#### EXERCISE OBJECTIVE:
Check the lines of the listing below for the word "agent", and state only how many have it.

#### INFORMATION SUPPLIED:
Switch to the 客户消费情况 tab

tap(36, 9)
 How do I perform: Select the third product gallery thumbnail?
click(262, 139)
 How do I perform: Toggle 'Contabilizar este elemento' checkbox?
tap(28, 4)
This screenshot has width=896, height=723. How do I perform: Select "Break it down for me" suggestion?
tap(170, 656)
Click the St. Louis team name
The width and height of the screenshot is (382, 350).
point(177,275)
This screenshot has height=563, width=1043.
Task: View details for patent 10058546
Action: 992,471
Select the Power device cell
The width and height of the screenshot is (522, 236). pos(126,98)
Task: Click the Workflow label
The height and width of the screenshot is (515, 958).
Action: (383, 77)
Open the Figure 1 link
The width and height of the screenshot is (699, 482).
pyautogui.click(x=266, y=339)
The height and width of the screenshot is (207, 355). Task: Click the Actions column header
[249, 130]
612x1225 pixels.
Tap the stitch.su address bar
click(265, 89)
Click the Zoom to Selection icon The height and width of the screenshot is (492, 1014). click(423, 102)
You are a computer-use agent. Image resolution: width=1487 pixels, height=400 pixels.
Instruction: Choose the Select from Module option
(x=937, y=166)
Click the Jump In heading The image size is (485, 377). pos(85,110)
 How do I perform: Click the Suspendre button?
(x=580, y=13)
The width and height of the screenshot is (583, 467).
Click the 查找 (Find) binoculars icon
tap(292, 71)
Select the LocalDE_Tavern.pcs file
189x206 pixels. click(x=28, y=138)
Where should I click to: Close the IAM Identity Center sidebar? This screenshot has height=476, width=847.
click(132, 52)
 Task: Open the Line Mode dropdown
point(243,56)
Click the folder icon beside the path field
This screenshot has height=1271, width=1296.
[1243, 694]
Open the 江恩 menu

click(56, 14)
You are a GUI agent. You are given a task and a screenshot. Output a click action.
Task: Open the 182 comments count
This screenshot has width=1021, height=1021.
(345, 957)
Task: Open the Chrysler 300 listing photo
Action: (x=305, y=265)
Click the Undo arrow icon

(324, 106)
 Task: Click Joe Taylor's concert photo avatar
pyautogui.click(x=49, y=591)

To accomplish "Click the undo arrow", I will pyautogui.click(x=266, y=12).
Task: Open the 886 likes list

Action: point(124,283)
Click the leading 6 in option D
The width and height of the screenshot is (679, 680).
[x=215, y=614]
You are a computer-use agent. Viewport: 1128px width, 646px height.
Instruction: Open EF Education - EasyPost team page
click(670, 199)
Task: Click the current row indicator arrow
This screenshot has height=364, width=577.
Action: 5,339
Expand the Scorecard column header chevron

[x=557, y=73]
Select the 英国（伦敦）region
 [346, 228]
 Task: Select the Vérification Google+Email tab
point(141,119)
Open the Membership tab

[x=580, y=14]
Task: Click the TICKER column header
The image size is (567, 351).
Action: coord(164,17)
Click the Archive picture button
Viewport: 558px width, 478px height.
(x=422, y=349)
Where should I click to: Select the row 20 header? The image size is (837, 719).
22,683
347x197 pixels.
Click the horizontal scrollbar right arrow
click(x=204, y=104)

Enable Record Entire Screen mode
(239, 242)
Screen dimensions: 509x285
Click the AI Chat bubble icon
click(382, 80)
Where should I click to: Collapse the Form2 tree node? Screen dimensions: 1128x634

#### RESPONSE:
3